» Data extract:

►

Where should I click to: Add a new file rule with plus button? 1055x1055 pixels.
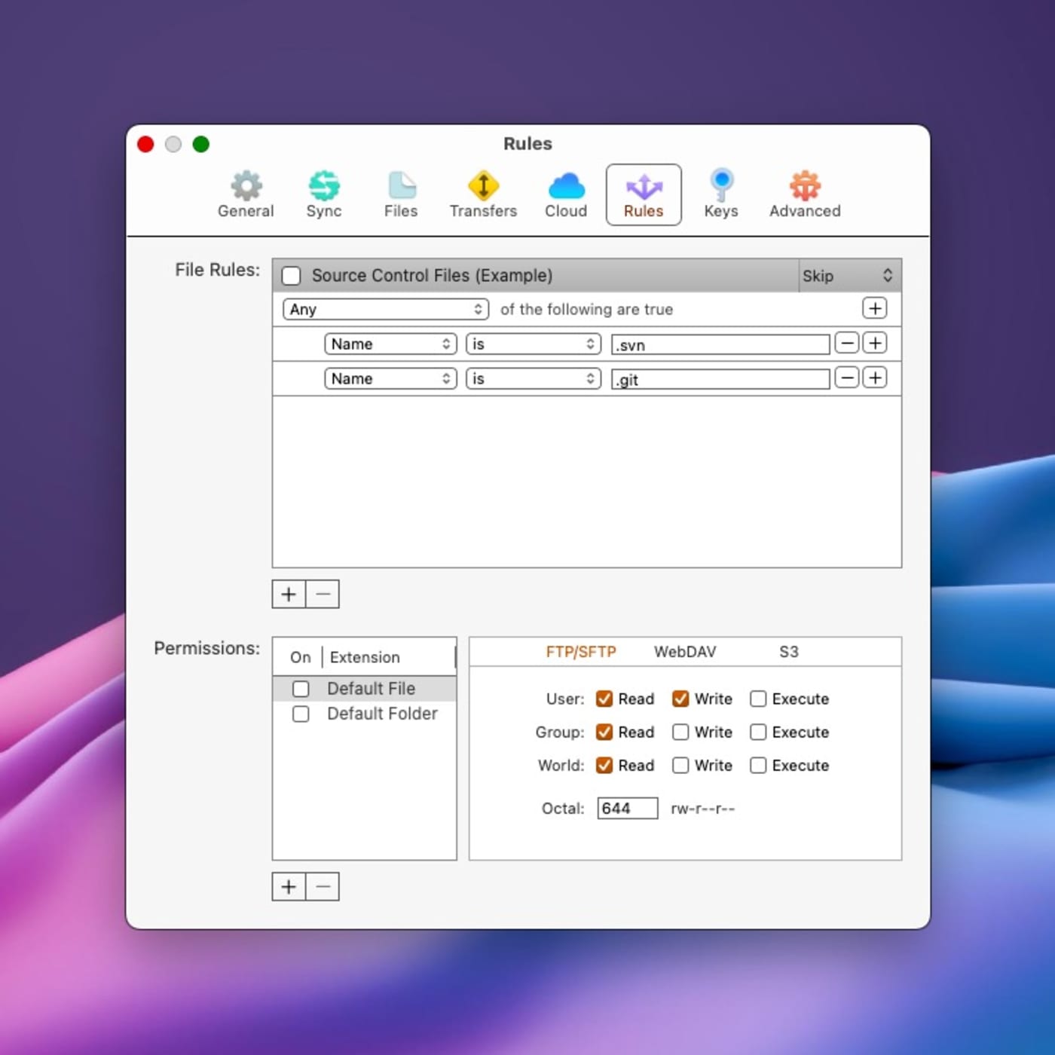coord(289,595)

◄
►

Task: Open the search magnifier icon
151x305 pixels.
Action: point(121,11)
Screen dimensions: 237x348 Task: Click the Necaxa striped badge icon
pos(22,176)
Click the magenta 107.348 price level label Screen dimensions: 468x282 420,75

◄
►

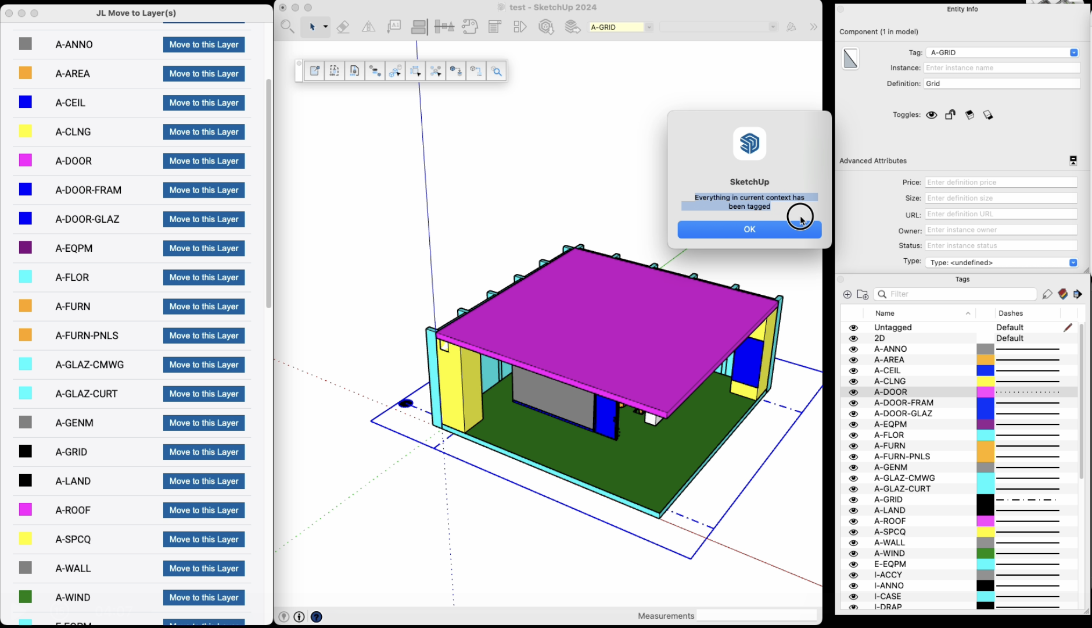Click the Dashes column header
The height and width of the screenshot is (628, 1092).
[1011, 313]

◄

» Try it:
Would you retype exactly the lines above, from the line with "Task: Open the search magnifier icon" to the line with "Click the magenta", with both end lines kept and nothing more?

» Answer box:
Task: Open the search magnifier icon
151x305 pixels.
Action: point(121,11)
Screen dimensions: 237x348 Task: Click the Necaxa striped badge icon
pos(22,176)
Click the magenta 107.348 price level label Screen dimensions: 468x282 420,75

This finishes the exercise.